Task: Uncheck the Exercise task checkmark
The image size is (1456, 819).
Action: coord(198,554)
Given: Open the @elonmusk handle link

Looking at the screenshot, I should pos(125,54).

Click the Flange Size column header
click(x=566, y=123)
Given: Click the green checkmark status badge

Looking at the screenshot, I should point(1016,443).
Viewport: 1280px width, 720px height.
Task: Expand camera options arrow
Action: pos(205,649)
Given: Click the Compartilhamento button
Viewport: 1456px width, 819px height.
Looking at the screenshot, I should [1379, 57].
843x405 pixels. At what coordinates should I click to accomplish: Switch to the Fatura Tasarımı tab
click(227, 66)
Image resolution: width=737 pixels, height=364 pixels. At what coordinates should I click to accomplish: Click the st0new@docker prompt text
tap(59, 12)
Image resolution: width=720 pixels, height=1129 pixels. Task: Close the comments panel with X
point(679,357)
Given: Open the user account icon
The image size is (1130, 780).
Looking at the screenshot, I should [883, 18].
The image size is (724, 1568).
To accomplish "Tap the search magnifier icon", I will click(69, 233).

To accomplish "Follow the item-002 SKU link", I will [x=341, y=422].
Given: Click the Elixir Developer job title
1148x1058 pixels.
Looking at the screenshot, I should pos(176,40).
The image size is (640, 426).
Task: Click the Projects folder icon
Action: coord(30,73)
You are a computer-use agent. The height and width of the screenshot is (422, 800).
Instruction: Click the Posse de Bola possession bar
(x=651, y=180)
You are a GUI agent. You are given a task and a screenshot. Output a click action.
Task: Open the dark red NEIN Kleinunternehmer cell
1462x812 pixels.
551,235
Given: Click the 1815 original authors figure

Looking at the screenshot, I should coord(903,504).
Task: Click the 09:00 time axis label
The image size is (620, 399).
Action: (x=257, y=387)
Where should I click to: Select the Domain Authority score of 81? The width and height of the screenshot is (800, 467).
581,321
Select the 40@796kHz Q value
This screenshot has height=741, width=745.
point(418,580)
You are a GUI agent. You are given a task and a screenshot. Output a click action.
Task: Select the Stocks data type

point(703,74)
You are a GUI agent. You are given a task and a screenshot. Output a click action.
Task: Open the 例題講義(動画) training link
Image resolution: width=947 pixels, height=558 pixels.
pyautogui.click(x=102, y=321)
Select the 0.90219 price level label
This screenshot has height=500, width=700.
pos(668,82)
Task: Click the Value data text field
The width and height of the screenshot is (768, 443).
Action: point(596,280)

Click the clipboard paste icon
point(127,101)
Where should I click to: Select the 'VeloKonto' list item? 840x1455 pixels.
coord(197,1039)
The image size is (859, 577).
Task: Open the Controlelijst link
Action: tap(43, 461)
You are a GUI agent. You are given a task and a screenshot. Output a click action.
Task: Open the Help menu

▶ **Instructions to follow**
Write out the entries above word for word.

▶ **Exercise response**
Task: Uncheck the Exercise task checkmark
The image size is (1456, 819).
Action: coord(198,554)
Given: Open the @elonmusk handle link

Looking at the screenshot, I should pos(125,54).

Click the Flange Size column header
click(x=566, y=123)
Given: Click the green checkmark status badge

Looking at the screenshot, I should point(1016,443).
Viewport: 1280px width, 720px height.
Task: Expand camera options arrow
Action: pos(205,649)
Given: Click the Compartilhamento button
Viewport: 1456px width, 819px height.
Looking at the screenshot, I should [1379, 57].
843x405 pixels. At what coordinates should I click to accomplish: Switch to the Fatura Tasarımı tab
click(227, 66)
Image resolution: width=737 pixels, height=364 pixels. At what coordinates should I click to accomplish: Click the st0new@docker prompt text
tap(59, 12)
Image resolution: width=720 pixels, height=1129 pixels. Task: Close the comments panel with X
point(679,357)
Given: Open the user account icon
The image size is (1130, 780).
Looking at the screenshot, I should [883, 18].
The image size is (724, 1568).
To accomplish "Tap the search magnifier icon", I will click(69, 233).

To accomplish "Follow the item-002 SKU link", I will [x=341, y=422].
Given: Click the Elixir Developer job title
1148x1058 pixels.
Looking at the screenshot, I should pos(176,40).
The image size is (640, 426).
Task: Click the Projects folder icon
Action: coord(30,73)
You are a computer-use agent. The height and width of the screenshot is (422, 800).
Instruction: Click the Posse de Bola possession bar
(x=651, y=180)
You are a GUI agent. You are given a task and a screenshot. Output a click action.
Task: Open the dark red NEIN Kleinunternehmer cell
1462x812 pixels.
551,235
Given: Click the 1815 original authors figure

Looking at the screenshot, I should coord(903,504).
Task: Click the 09:00 time axis label
The image size is (620, 399).
Action: (x=257, y=387)
Where should I click to: Select the Domain Authority score of 81? The width and height of the screenshot is (800, 467).
581,321
Select the 40@796kHz Q value
This screenshot has height=741, width=745.
point(418,580)
You are a GUI agent. You are given a task and a screenshot. Output a click action.
Task: Select the Stocks data type

point(703,74)
You are a GUI agent. You are given a task and a screenshot. Output a click action.
Task: Open the 例題講義(動画) training link
Image resolution: width=947 pixels, height=558 pixels.
pyautogui.click(x=102, y=321)
Select the 0.90219 price level label
This screenshot has height=500, width=700.
pos(668,82)
Task: Click the Value data text field
The width and height of the screenshot is (768, 443).
Action: point(596,280)

Click the clipboard paste icon
point(127,101)
Where should I click to: Select the 'VeloKonto' list item? 840x1455 pixels.
coord(197,1039)
The image size is (859, 577).
Task: Open the Controlelijst link
Action: tap(43, 461)
You are a GUI agent. You are given a task and a screenshot. Output a click action.
Task: Open the Help menu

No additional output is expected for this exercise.